| TRY IT |
Copy every line from the records that holds the word "give".

Stored items
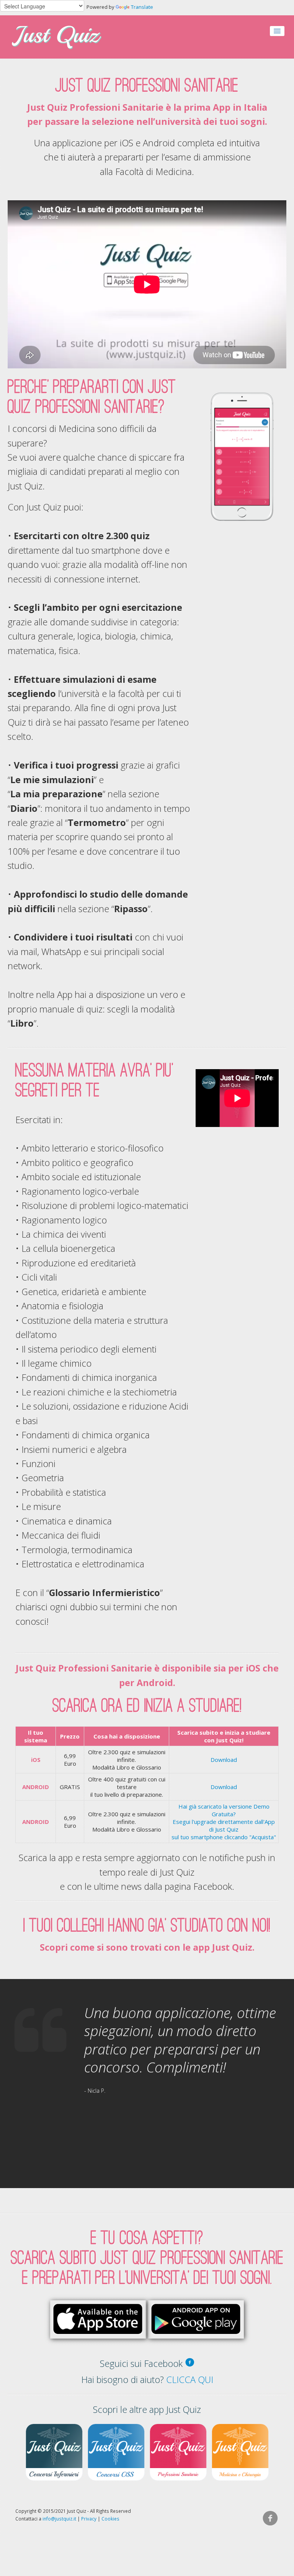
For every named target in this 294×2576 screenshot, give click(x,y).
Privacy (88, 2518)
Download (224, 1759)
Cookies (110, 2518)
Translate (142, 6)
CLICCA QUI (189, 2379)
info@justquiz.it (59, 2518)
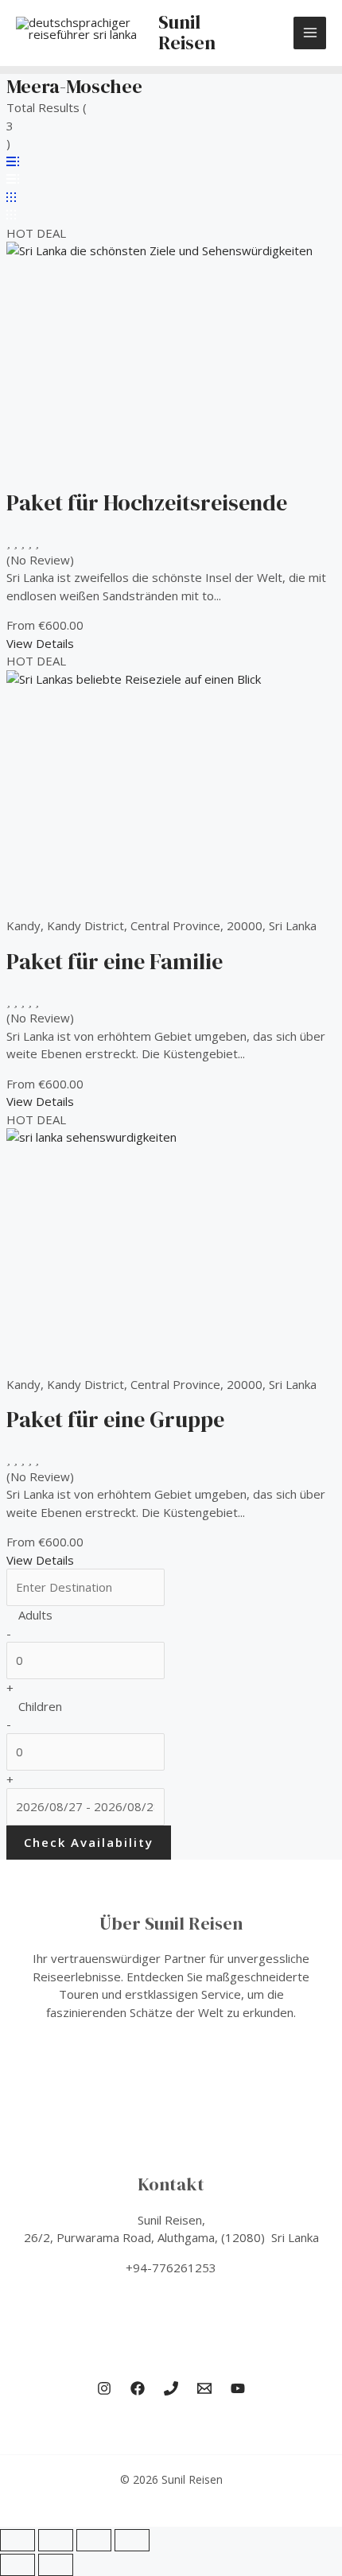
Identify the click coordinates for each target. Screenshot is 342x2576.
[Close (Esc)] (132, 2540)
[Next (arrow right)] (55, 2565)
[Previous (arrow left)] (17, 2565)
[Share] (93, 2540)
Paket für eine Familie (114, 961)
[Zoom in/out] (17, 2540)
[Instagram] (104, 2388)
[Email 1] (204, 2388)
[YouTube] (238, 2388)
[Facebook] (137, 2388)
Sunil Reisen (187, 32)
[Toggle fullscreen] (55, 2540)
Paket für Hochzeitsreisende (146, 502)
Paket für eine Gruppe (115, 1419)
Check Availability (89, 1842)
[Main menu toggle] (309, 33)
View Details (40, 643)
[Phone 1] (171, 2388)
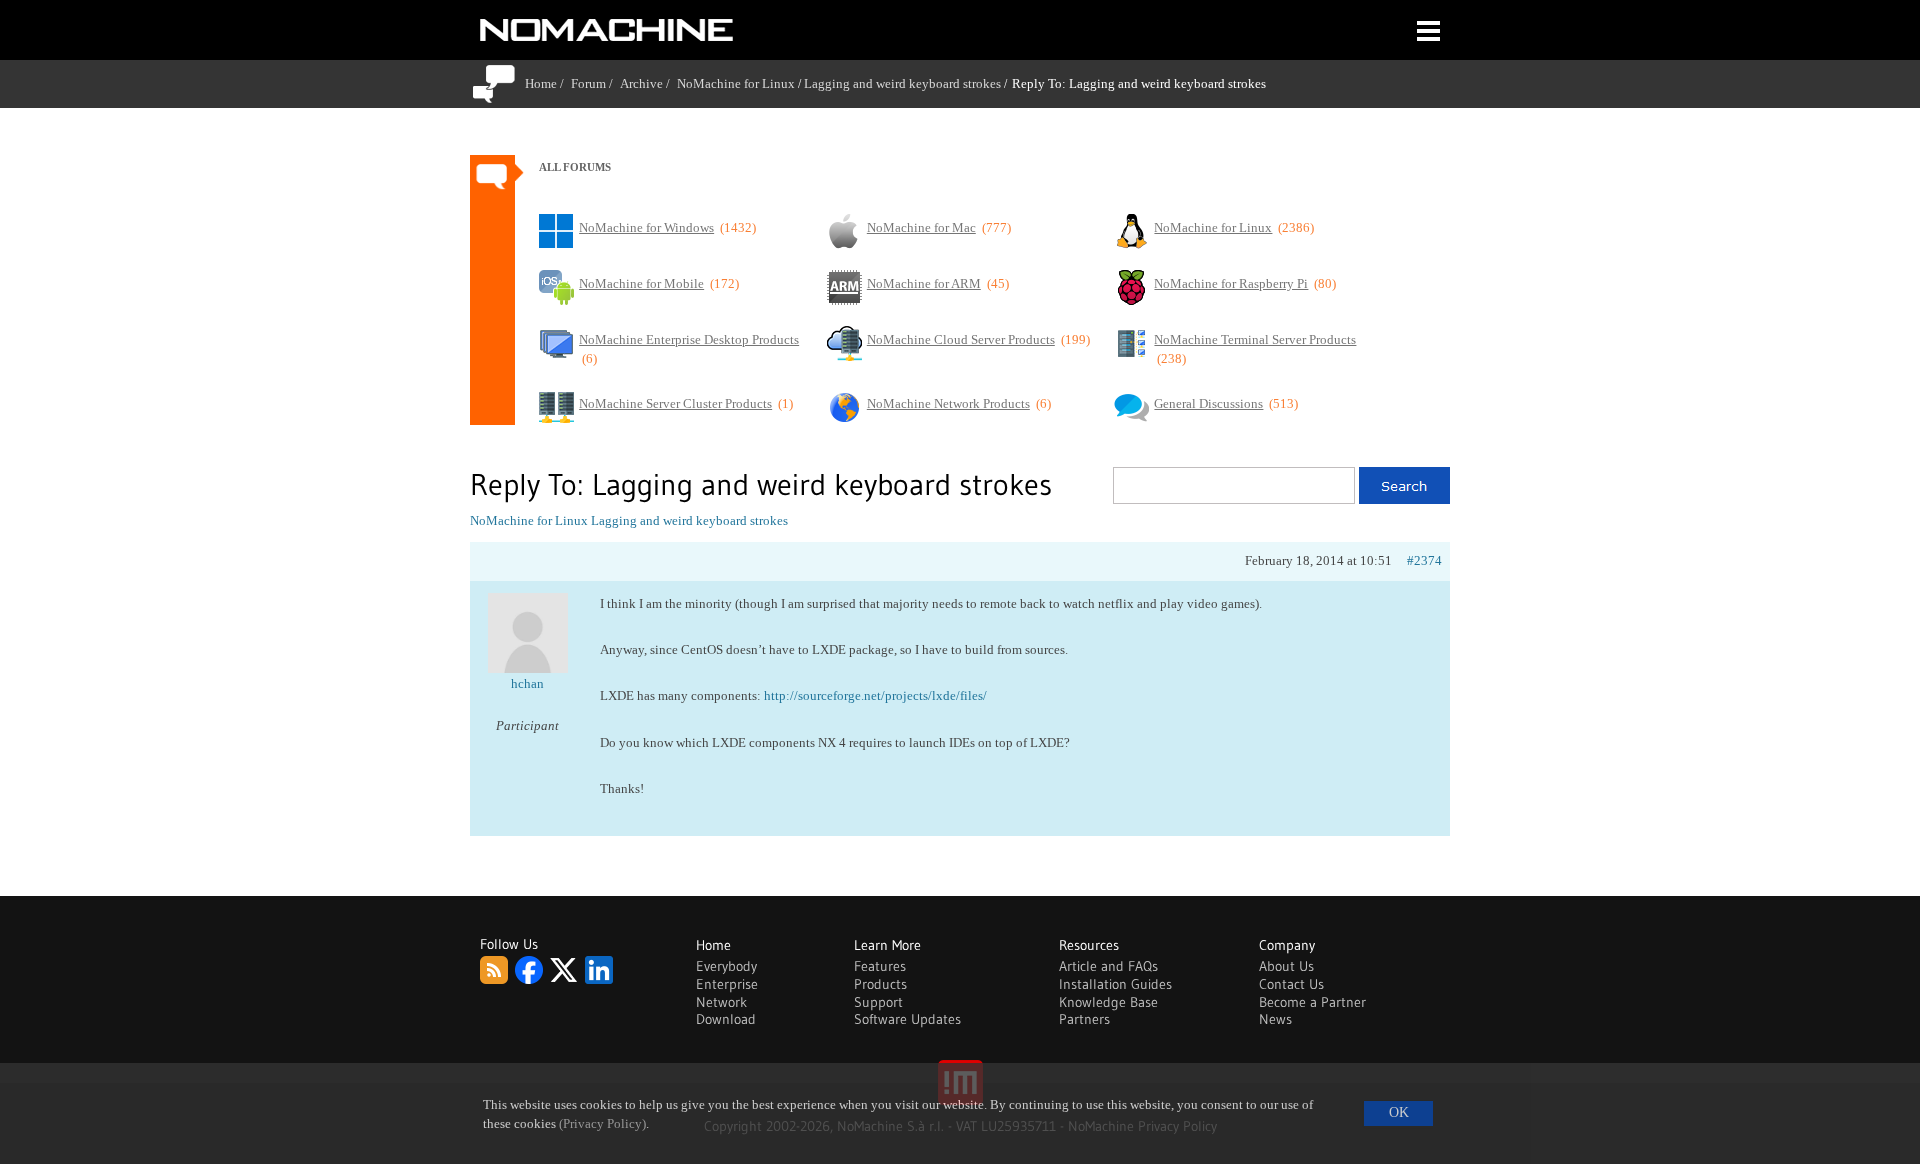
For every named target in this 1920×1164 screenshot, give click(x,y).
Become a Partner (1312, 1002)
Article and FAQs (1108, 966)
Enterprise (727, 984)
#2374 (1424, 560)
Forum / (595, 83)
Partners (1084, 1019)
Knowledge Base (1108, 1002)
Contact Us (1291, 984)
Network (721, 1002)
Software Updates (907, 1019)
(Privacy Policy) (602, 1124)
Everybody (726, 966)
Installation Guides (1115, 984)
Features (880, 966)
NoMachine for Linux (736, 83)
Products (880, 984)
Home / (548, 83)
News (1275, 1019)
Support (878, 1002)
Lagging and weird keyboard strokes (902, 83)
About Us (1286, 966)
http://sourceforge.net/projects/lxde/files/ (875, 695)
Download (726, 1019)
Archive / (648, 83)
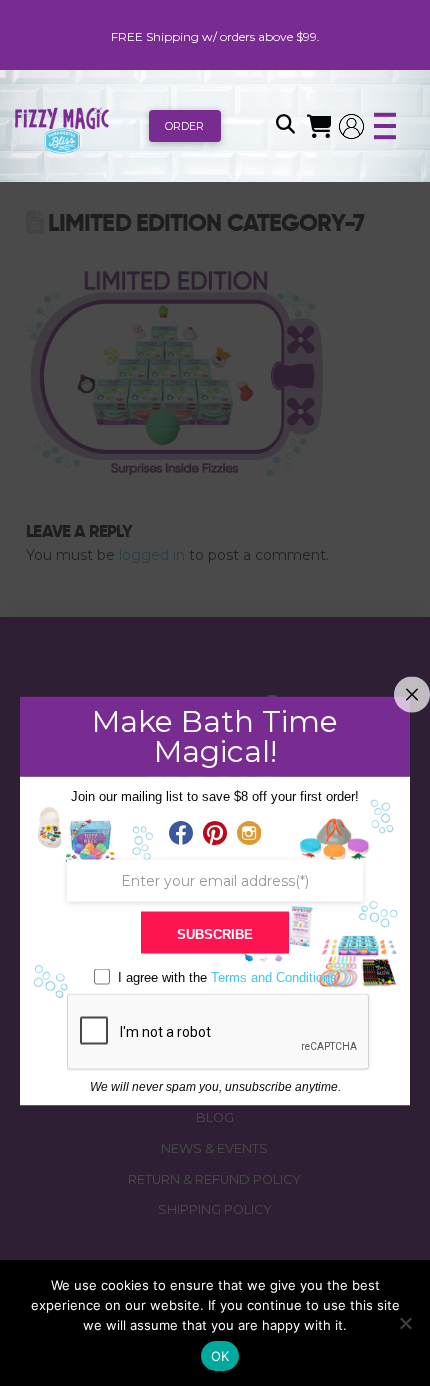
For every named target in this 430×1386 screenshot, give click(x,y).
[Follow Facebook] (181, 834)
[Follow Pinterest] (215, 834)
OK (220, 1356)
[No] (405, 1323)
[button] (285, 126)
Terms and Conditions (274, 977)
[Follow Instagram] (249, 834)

| RESPONSE TO THIS EXERCISE |
For every named target in this 294×2576 screenshot, give click(x,y).
For every named target in this 1920×1164 screenshot, give click(x,y).
For every named target in this 430×1386 screenshot, give click(x,y).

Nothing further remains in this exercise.